J’écris à mon voisin qui travaille dans les souterrain des organisations internationales. C’est moi qui ai tes outils, répond-il. Je l’avais pourtant averti. Le soir le voisin de retour de Genève apporte les outils. Message de L‑M: c’est la jungla. Et m’avertit qu’il doit rendre la voiture à 17h00 à Genève. Avant de monter dans le TGV pour Nice, Gala me téléphone: c’est dans un état…! J’explique que si j’envoie un jardinier, le paie Fr. 400.- c’est que je sais de quel état est le jardin. Le lendemain je demande par mail à L‑M quand il compte retourner à Lhôpital. Il dit qu’il ne sait pas encore quand il sera disponible et demande une rallonge. Je refuse. Il m’explique alors qu’il est un homme consciencieux et que je connais sa capacité de travail: il finira. J’écris au voisin pour m’assurer qu’il déposera mes outils et lui demande de prêter sa tondeuse à L‑M. Le jour venu, le voisin m’envoie par mail des recommandations sur la façon de procéder au démarrage. Je transmets à L‑M. Puis plus de nouvelles. Deux jours plus tard, je demande au voisin si le travail a été fait. Il ne répond ni oui ni non. J’appelle L‑M : c’était dans un état… et me communique son numéro de compte.

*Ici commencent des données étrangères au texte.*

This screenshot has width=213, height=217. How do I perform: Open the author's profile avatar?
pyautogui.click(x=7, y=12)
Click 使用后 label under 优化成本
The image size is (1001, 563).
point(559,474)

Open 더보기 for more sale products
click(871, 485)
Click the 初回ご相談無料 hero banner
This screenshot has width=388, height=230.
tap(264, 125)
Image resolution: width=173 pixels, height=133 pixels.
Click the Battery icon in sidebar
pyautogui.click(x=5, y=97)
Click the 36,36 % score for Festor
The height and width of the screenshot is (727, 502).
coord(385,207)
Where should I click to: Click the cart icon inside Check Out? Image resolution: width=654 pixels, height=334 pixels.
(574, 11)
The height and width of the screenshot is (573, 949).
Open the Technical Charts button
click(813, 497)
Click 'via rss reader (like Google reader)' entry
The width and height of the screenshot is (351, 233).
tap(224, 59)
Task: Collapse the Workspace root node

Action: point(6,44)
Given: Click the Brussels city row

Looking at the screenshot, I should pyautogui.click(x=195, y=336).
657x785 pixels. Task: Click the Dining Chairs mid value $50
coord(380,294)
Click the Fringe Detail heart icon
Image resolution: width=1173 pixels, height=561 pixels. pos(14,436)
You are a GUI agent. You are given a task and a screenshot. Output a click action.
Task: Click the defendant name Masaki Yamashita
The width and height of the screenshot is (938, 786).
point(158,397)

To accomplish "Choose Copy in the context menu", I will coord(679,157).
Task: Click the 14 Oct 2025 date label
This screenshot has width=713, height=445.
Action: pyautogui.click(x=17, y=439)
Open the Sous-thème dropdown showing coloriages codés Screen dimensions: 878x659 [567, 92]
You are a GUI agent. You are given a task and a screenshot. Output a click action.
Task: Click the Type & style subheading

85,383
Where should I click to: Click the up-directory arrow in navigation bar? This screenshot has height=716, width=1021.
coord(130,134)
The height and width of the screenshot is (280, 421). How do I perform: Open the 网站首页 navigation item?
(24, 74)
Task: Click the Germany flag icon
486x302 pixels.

- Tu lis mal, un numéro de compte de poste ne s’énumère pas ainsi.
Il recommence.
- Il doit y a voir des tirets entre les chiffres, regarde bien!
Il recommence.
Lorsque j’introduis le numéro de compte dans le système de paiement en ligne de la poste l’ordinateur me le refuse: le numéro est incorrect.
Le lendemain, ma mère m’emmène à Lhôpital. A l’approche de la maison je me couche sur la banquette arrière. Elle gare la voiture derrière la pile de bois. Je sors, sors la clef de sa cachette. Et découvre l’état du jardin. Acacias brulé, mauvaises herbes sur le seuil, noisetier pendant, rosiers en travers de la porte, puits mal dégagé. Et sur le plateau de cuisine, assiette a demi-lavée, casserole remplie d’eau trouble, outils en vrac, et le comble, la paire de gants de jardinage: l’un dans la véranda, l’autre dans l’herbe.